Given request: Copy these lines word for word.

Stored data:
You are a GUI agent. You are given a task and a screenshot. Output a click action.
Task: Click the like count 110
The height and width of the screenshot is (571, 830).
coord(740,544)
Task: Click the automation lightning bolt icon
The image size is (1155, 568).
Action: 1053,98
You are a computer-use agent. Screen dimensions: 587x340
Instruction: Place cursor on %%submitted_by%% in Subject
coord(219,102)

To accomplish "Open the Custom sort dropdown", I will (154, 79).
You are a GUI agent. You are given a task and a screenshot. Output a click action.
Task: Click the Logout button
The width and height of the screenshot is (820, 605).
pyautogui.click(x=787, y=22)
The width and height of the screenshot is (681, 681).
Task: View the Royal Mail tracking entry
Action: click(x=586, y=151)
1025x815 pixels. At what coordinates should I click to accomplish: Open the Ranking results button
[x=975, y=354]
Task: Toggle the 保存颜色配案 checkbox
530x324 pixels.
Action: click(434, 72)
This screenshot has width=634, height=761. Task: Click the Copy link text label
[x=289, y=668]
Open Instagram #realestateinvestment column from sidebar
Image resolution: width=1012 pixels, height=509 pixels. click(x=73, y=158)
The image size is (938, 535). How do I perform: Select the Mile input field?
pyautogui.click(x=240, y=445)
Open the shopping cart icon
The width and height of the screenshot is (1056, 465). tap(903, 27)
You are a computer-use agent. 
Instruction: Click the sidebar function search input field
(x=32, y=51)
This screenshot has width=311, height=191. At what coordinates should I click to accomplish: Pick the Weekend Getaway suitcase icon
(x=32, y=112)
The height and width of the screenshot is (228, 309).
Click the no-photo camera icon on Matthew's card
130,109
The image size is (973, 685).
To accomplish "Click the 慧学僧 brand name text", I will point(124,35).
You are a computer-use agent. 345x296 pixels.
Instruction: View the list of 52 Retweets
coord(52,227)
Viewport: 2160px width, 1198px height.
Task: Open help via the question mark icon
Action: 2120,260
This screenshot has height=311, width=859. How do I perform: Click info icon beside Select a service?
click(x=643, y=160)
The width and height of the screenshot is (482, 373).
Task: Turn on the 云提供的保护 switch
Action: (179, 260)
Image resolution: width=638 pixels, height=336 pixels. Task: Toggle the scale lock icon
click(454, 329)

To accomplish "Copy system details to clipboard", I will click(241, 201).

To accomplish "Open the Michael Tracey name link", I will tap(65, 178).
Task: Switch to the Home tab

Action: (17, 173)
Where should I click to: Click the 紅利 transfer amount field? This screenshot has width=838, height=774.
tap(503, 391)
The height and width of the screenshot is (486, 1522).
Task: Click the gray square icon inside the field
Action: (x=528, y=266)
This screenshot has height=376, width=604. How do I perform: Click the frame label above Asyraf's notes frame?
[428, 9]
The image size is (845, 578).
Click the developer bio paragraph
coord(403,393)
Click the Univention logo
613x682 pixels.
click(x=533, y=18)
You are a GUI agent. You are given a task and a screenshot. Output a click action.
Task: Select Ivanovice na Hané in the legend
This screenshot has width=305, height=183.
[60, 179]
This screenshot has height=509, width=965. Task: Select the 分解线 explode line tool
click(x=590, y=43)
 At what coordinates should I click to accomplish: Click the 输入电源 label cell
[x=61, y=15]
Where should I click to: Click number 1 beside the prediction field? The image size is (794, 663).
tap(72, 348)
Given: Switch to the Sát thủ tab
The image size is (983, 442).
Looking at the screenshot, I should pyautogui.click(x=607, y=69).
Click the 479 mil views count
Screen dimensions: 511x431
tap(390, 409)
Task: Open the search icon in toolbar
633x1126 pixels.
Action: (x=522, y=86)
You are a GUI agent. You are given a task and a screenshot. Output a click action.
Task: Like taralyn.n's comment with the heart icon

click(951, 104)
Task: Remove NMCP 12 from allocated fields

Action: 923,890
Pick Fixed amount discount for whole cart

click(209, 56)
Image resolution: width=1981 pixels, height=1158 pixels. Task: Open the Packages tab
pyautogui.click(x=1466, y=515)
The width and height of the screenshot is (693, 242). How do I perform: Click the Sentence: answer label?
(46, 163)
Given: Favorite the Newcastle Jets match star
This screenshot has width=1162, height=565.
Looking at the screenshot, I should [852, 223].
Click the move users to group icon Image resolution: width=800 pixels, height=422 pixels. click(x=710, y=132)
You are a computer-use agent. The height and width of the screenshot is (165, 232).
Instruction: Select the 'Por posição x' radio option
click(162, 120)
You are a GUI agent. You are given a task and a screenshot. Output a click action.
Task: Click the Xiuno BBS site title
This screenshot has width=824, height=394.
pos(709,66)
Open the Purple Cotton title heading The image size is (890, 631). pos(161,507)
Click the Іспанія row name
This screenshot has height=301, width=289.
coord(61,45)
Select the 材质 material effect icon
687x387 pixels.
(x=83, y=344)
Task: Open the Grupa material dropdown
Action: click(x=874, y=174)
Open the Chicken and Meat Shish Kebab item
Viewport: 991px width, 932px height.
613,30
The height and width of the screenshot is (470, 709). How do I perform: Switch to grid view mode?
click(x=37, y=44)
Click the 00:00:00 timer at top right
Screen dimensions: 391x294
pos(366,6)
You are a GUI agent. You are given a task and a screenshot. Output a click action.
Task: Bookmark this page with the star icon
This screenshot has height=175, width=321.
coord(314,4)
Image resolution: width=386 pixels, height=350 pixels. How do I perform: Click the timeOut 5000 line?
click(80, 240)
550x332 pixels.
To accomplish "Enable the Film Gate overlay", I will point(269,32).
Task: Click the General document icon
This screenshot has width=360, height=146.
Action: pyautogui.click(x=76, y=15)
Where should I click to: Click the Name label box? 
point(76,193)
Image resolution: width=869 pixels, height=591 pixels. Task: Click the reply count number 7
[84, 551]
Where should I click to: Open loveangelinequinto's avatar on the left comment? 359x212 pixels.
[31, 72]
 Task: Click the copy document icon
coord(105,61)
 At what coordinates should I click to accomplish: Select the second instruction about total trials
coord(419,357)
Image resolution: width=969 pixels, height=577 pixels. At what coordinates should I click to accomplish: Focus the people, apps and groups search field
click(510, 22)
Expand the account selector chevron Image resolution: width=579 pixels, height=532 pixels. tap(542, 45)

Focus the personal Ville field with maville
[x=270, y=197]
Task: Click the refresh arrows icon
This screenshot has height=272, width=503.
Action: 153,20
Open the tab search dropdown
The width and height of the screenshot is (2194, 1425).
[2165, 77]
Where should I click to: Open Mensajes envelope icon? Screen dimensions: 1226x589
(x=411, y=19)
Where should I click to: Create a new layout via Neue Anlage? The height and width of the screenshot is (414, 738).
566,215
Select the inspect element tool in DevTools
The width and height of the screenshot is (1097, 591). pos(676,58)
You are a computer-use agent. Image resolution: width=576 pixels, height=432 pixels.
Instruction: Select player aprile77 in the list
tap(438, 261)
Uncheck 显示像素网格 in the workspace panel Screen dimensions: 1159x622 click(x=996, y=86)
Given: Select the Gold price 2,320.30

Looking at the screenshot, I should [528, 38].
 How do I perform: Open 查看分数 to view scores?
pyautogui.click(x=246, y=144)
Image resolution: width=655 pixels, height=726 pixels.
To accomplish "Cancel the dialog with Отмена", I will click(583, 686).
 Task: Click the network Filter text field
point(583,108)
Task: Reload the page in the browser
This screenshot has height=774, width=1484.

Response to the task:
You are a GUI agent. You are given a task and a screenshot. Output a click action.
Task: Click the like count 110
The height and width of the screenshot is (571, 830).
coord(740,544)
Task: Click the automation lightning bolt icon
The image size is (1155, 568).
Action: 1053,98
You are a computer-use agent. Screen dimensions: 587x340
Instruction: Place cursor on %%submitted_by%% in Subject
coord(219,102)

To accomplish "Open the Custom sort dropdown", I will (154, 79).
You are a GUI agent. You are given a task and a screenshot. Output a click action.
Task: Click the Logout button
The width and height of the screenshot is (820, 605).
pyautogui.click(x=787, y=22)
The width and height of the screenshot is (681, 681).
Task: View the Royal Mail tracking entry
Action: click(x=586, y=151)
1025x815 pixels. At what coordinates should I click to accomplish: Open the Ranking results button
[x=975, y=354]
Task: Toggle the 保存颜色配案 checkbox
530x324 pixels.
Action: click(434, 72)
This screenshot has width=634, height=761. Task: Click the Copy link text label
[x=289, y=668]
Open Instagram #realestateinvestment column from sidebar
Image resolution: width=1012 pixels, height=509 pixels. click(x=73, y=158)
The image size is (938, 535). How do I perform: Select the Mile input field?
pyautogui.click(x=240, y=445)
Open the shopping cart icon
The width and height of the screenshot is (1056, 465). tap(903, 27)
You are a computer-use agent. 
Instruction: Click the sidebar function search input field
(x=32, y=51)
This screenshot has width=311, height=191. At what coordinates should I click to accomplish: Pick the Weekend Getaway suitcase icon
(x=32, y=112)
The height and width of the screenshot is (228, 309).
Click the no-photo camera icon on Matthew's card
130,109
The image size is (973, 685).
To accomplish "Click the 慧学僧 brand name text", I will point(124,35).
You are a computer-use agent. 345x296 pixels.
Instruction: View the list of 52 Retweets
coord(52,227)
Viewport: 2160px width, 1198px height.
Task: Open help via the question mark icon
Action: 2120,260
This screenshot has height=311, width=859. How do I perform: Click info icon beside Select a service?
click(x=643, y=160)
The width and height of the screenshot is (482, 373).
Task: Turn on the 云提供的保护 switch
Action: (179, 260)
Image resolution: width=638 pixels, height=336 pixels. Task: Toggle the scale lock icon
click(454, 329)

To accomplish "Copy system details to clipboard", I will click(241, 201).

To accomplish "Open the Michael Tracey name link", I will tap(65, 178).
Task: Switch to the Home tab

Action: (17, 173)
Where should I click to: Click the 紅利 transfer amount field? This screenshot has width=838, height=774.
tap(503, 391)
The height and width of the screenshot is (486, 1522).
Task: Click the gray square icon inside the field
Action: (x=528, y=266)
This screenshot has height=376, width=604. How do I perform: Click the frame label above Asyraf's notes frame?
[428, 9]
The image size is (845, 578).
Click the developer bio paragraph
coord(403,393)
Click the Univention logo
613x682 pixels.
click(x=533, y=18)
You are a GUI agent. You are given a task and a screenshot. Output a click action.
Task: Select Ivanovice na Hané in the legend
This screenshot has width=305, height=183.
[60, 179]
This screenshot has height=509, width=965. Task: Select the 分解线 explode line tool
click(x=590, y=43)
 At what coordinates should I click to accomplish: Click the 输入电源 label cell
[x=61, y=15]
Where should I click to: Click number 1 beside the prediction field? The image size is (794, 663).
tap(72, 348)
Given: Switch to the Sát thủ tab
The image size is (983, 442).
Looking at the screenshot, I should pyautogui.click(x=607, y=69).
Click the 479 mil views count
Screen dimensions: 511x431
tap(390, 409)
Task: Open the search icon in toolbar
633x1126 pixels.
Action: (x=522, y=86)
You are a GUI agent. You are given a task and a screenshot. Output a click action.
Task: Like taralyn.n's comment with the heart icon

click(951, 104)
Task: Remove NMCP 12 from allocated fields

Action: 923,890
Pick Fixed amount discount for whole cart

click(209, 56)
Image resolution: width=1981 pixels, height=1158 pixels. Task: Open the Packages tab
pyautogui.click(x=1466, y=515)
The width and height of the screenshot is (693, 242). How do I perform: Click the Sentence: answer label?
(46, 163)
Given: Favorite the Newcastle Jets match star
This screenshot has width=1162, height=565.
Looking at the screenshot, I should [852, 223].
Click the move users to group icon Image resolution: width=800 pixels, height=422 pixels. click(x=710, y=132)
You are a computer-use agent. The height and width of the screenshot is (165, 232).
Instruction: Select the 'Por posição x' radio option
click(162, 120)
You are a GUI agent. You are given a task and a screenshot. Output a click action.
Task: Click the Xiuno BBS site title
This screenshot has width=824, height=394.
pos(709,66)
Open the Purple Cotton title heading The image size is (890, 631). pos(161,507)
Click the Іспанія row name
This screenshot has height=301, width=289.
coord(61,45)
Select the 材质 material effect icon
687x387 pixels.
(x=83, y=344)
Task: Open the Grupa material dropdown
Action: click(x=874, y=174)
Open the Chicken and Meat Shish Kebab item
Viewport: 991px width, 932px height.
613,30
The height and width of the screenshot is (470, 709). How do I perform: Switch to grid view mode?
click(x=37, y=44)
Click the 00:00:00 timer at top right
Screen dimensions: 391x294
pos(366,6)
You are a GUI agent. You are given a task and a screenshot. Output a click action.
Task: Bookmark this page with the star icon
This screenshot has height=175, width=321.
coord(314,4)
Image resolution: width=386 pixels, height=350 pixels. How do I perform: Click the timeOut 5000 line?
click(80, 240)
550x332 pixels.
To accomplish "Enable the Film Gate overlay", I will point(269,32).
Task: Click the General document icon
This screenshot has width=360, height=146.
Action: pyautogui.click(x=76, y=15)
Where should I click to: Click the Name label box? 
point(76,193)
Image resolution: width=869 pixels, height=591 pixels. Task: Click the reply count number 7
[84, 551]
Where should I click to: Open loveangelinequinto's avatar on the left comment? 359x212 pixels.
[31, 72]
 Task: Click the copy document icon
coord(105,61)
 At what coordinates should I click to accomplish: Select the second instruction about total trials
coord(419,357)
Image resolution: width=969 pixels, height=577 pixels. At what coordinates should I click to accomplish: Focus the people, apps and groups search field
click(510, 22)
Expand the account selector chevron Image resolution: width=579 pixels, height=532 pixels. tap(542, 45)

Focus the personal Ville field with maville
[x=270, y=197]
Task: Click the refresh arrows icon
This screenshot has height=272, width=503.
Action: 153,20
Open the tab search dropdown
The width and height of the screenshot is (2194, 1425).
[2165, 77]
Where should I click to: Open Mensajes envelope icon? Screen dimensions: 1226x589
(x=411, y=19)
Where should I click to: Create a new layout via Neue Anlage? The height and width of the screenshot is (414, 738).
566,215
Select the inspect element tool in DevTools
The width and height of the screenshot is (1097, 591). pos(676,58)
You are a computer-use agent. Image resolution: width=576 pixels, height=432 pixels.
Instruction: Select player aprile77 in the list
tap(438, 261)
Uncheck 显示像素网格 in the workspace panel Screen dimensions: 1159x622 click(x=996, y=86)
Given: Select the Gold price 2,320.30

Looking at the screenshot, I should [528, 38].
 How do I perform: Open 查看分数 to view scores?
pyautogui.click(x=246, y=144)
Image resolution: width=655 pixels, height=726 pixels.
To accomplish "Cancel the dialog with Отмена", I will click(583, 686).
 Task: Click the network Filter text field
point(583,108)
Task: Reload the page in the browser
This screenshot has height=774, width=1484.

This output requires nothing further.